[Element and text position data]
------------------------------------------------------------------------
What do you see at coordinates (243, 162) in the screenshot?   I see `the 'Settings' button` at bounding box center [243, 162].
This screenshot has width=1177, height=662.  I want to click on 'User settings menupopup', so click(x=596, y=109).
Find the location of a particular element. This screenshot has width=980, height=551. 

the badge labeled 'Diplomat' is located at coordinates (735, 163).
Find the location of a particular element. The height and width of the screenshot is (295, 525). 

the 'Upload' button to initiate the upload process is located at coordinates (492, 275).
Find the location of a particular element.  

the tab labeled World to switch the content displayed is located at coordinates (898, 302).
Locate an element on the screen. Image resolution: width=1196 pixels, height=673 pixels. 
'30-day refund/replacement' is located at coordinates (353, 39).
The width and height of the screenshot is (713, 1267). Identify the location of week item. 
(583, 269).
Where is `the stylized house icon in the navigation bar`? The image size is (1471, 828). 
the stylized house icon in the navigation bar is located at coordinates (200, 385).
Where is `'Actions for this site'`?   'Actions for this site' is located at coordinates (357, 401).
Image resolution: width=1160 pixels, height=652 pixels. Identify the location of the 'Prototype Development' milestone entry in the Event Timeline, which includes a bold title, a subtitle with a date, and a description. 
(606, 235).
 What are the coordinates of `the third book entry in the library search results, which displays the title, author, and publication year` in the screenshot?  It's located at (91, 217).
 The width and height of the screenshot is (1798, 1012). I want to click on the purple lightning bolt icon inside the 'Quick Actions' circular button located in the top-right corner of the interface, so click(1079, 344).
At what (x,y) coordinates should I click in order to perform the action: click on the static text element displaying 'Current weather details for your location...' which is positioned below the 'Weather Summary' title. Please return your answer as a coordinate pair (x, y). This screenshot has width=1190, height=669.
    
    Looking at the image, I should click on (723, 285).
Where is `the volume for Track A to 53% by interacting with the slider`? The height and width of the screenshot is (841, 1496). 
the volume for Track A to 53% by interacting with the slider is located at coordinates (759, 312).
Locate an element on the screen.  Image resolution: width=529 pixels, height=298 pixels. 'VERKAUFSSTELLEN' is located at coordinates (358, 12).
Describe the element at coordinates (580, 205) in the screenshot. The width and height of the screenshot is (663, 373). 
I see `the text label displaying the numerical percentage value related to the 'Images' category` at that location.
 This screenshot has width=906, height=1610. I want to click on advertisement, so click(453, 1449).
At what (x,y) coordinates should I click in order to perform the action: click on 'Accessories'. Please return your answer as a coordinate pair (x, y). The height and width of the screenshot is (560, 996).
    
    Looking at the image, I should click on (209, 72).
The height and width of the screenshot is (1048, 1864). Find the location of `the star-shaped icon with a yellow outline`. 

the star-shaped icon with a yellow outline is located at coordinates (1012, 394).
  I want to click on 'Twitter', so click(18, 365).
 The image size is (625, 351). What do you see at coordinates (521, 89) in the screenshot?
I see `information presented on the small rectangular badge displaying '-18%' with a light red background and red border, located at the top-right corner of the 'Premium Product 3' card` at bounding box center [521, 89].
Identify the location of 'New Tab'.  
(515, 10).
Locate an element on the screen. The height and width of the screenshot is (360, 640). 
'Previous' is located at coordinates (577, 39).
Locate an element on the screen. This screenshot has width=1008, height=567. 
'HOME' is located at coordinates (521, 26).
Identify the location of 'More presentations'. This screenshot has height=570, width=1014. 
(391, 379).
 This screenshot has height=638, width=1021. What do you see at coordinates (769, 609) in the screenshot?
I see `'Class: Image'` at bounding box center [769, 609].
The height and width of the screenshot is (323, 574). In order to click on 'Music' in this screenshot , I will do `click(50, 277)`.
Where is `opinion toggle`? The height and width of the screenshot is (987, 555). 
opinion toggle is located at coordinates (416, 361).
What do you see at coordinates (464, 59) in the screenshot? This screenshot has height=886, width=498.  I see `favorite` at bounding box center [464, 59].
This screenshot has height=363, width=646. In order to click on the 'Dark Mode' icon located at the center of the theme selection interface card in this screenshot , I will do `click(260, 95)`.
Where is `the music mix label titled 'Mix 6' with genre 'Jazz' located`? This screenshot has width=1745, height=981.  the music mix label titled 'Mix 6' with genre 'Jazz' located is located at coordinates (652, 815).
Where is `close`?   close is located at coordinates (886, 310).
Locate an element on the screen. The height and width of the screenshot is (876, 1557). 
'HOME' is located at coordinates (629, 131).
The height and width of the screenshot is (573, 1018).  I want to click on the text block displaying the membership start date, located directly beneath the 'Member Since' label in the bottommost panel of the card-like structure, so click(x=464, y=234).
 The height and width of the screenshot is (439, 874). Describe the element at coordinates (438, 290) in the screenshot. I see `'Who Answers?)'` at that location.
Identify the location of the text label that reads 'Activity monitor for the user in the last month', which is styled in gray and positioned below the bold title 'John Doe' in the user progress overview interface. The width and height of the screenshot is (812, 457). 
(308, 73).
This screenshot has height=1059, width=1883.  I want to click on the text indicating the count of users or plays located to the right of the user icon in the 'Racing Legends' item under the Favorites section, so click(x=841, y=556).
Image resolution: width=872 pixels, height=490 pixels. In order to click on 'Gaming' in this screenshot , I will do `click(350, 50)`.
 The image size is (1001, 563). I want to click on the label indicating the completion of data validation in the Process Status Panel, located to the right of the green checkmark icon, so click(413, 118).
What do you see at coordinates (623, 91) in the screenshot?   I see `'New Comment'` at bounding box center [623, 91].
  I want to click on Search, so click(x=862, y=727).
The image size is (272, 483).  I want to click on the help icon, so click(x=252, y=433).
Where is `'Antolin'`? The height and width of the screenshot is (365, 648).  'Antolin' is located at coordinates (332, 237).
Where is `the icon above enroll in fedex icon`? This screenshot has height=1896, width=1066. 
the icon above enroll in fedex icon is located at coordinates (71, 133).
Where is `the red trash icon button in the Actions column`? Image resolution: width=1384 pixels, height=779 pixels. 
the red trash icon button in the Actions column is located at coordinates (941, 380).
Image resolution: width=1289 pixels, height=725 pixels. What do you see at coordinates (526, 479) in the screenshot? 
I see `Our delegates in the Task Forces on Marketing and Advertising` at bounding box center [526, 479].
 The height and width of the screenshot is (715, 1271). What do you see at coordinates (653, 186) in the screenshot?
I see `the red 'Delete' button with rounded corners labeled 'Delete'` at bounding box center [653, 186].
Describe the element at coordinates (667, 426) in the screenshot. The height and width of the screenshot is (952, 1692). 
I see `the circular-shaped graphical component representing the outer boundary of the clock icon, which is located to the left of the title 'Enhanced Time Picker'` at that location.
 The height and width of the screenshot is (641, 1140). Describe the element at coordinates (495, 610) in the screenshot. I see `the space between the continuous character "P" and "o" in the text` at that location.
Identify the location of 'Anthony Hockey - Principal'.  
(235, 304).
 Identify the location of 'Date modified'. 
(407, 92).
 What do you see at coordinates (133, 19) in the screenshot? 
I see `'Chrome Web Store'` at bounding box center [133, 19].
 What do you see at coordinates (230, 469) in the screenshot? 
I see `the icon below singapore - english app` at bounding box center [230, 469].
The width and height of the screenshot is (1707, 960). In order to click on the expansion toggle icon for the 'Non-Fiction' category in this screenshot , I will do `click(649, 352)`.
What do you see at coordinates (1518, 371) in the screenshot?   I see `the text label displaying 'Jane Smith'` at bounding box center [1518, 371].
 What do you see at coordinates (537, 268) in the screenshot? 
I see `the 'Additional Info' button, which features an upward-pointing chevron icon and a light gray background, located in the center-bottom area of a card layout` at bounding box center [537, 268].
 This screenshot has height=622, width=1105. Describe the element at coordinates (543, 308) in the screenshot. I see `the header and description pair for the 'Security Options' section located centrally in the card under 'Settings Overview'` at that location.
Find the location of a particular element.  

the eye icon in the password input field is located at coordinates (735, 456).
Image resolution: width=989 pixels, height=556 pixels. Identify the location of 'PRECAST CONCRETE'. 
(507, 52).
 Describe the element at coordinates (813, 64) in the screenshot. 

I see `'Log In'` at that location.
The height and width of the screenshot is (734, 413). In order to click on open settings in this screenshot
------------------------------------------------------------------------
» **Task directions**
Repeat the material word for word, beginning at its first line and stopping after the line that contains "the tab labeled".

» **Expected answer**
What do you see at coordinates (243, 162) in the screenshot?   I see `the 'Settings' button` at bounding box center [243, 162].
This screenshot has width=1177, height=662.  I want to click on 'User settings menupopup', so click(x=596, y=109).
Find the location of a particular element. This screenshot has width=980, height=551. 

the badge labeled 'Diplomat' is located at coordinates (735, 163).
Find the location of a particular element. The height and width of the screenshot is (295, 525). 

the 'Upload' button to initiate the upload process is located at coordinates (492, 275).
Find the location of a particular element.  

the tab labeled World to switch the content displayed is located at coordinates (898, 302).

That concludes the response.